本文:
平和のための風刺漫画
平和のための風刺漫画 (へいわのためのふうしまんが; 英: Cartooning for Peace; 仏: Dessins pour la paix) は、「ユーモアによって」異なる信仰・文化に生きる人々の相互理解・尊重を促進し、報道の自由・表現の自由のために闘う世界60か国以上の風刺漫画家180人以上の国際ネットワークであり、2006年に風刺画家のプランチュ (本名: ジャン・プランチュルー) とコフィー・アナン国際連合事務総長 (1997 - 2006) によって設立された[1]。日本からは山井教雄が参加している[2][3][4]。 設立の経緯2005年9月30日、デンマークの保守系紙『ユランズ・ポステン』がイスラム教の預言者ムハンマドの風刺画12枚を掲載したことに対してイスラム諸国で反発が広がった。これに対し、フランス、ドイツ、イタリアなど欧米の新聞社は『ユランズ・ポステン』との連帯を表明するためとして、相次いで風刺画を転載した。対立はさらに深まり、翌2006年2月には大使館への放火や抗議デモで多くの死者がでるなど深刻な事態となった(ムハンマド風刺漫画掲載問題)。また、これに対する報復として、イランの日刊紙『ハムシャフリー』がホロコースト風刺画コンテストを開催するなど文化・宗教の違いを浮き彫りにし、表現の自由が問われる事件が相次いだ[5]。こうした事態と受けて、2006年10月16日、『ル・モンド』紙の風刺画家プランチュとノーベル平和賞を受賞したコフィー・アナン国際連合事務総長は世界各国から文化も宗教も異なる風刺漫画家12人(米国、日本、メキシコ、デンマーク、イスラエル、パレスチナ、ケニヤ)を集めて、ニューヨークの国連本部で「不寛容を捨てて、平和のために描こう」と題するシンポジウムを開催。この結果、異なる信仰・文化に生きる人々の相互理解・尊重を促進し、報道の自由・表現の自由を守るために「平和のための風刺漫画」を立ち上げることになった[6]。 2008年5月26日、パリ9区に平和のための風刺漫画協会が設立され、2009年6月17日にはスイス外務省と国際連合ジュネーブ事務局の支援を得てスイス法に基づく平和のための風刺漫画財団が設立された。同財団はジュネーブ市の協賛を得て、2012年以降隔年で、世界報道自由デーの5月3日に「国際風刺漫画賞」を開催している[7]。 原則平和のための風刺漫画は、基本的人権と民主主義を促進し、とりわけ、世界人権宣言第19条に定める表現の自由の行使を重視する。

資料抜粋:
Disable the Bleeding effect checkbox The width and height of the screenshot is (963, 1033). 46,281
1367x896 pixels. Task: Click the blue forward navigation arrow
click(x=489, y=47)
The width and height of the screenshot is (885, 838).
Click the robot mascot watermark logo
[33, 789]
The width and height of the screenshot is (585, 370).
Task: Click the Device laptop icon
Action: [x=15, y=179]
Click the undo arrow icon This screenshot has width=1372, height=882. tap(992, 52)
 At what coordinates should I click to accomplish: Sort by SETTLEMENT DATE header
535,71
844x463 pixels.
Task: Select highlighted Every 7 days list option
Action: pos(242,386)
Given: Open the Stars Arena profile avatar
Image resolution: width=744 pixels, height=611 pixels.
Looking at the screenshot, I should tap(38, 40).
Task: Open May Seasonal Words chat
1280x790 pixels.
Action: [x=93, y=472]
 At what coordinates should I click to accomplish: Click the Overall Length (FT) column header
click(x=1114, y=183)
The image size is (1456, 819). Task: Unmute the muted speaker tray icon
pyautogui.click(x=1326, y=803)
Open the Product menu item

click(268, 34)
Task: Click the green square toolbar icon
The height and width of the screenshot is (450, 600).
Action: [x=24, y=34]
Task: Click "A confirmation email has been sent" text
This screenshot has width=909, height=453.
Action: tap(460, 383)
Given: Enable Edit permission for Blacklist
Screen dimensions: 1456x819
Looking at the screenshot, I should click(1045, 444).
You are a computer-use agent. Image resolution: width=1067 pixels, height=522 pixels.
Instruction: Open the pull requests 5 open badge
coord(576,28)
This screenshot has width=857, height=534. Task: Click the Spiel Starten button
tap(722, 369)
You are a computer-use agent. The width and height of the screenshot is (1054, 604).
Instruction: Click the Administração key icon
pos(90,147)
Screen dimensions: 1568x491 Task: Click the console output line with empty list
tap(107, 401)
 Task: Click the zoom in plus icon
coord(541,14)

課題一覧:
- A) 本文によると、2006年10月16日にプランチュとコフィー・アナンが開いたシンポジウムの会場はどこか。
- B) 次の(i)〜(iii)が本文と合っているかを判定し、それぞれ「はい」か「いいえ」で答え、決め手となる本文の語句をそのまま引用せよ。
(i) 日本からは山井教雄が参加している。
(ii) 平和のための風刺漫画協会はジュネーブに設立された。
(iii) 国際風刺漫画賞は2012年以降、毎年開かれている。

課題ごとの結果:
- A) ニューヨークの国連本部。

- B)
(i) はい。「日本からは山井教雄が参加している」
(ii) いいえ。「2008年5月26日、パリ9区に平和のための風刺漫画協会が設立され」
(iii) いいえ。「2012年以降隔年で」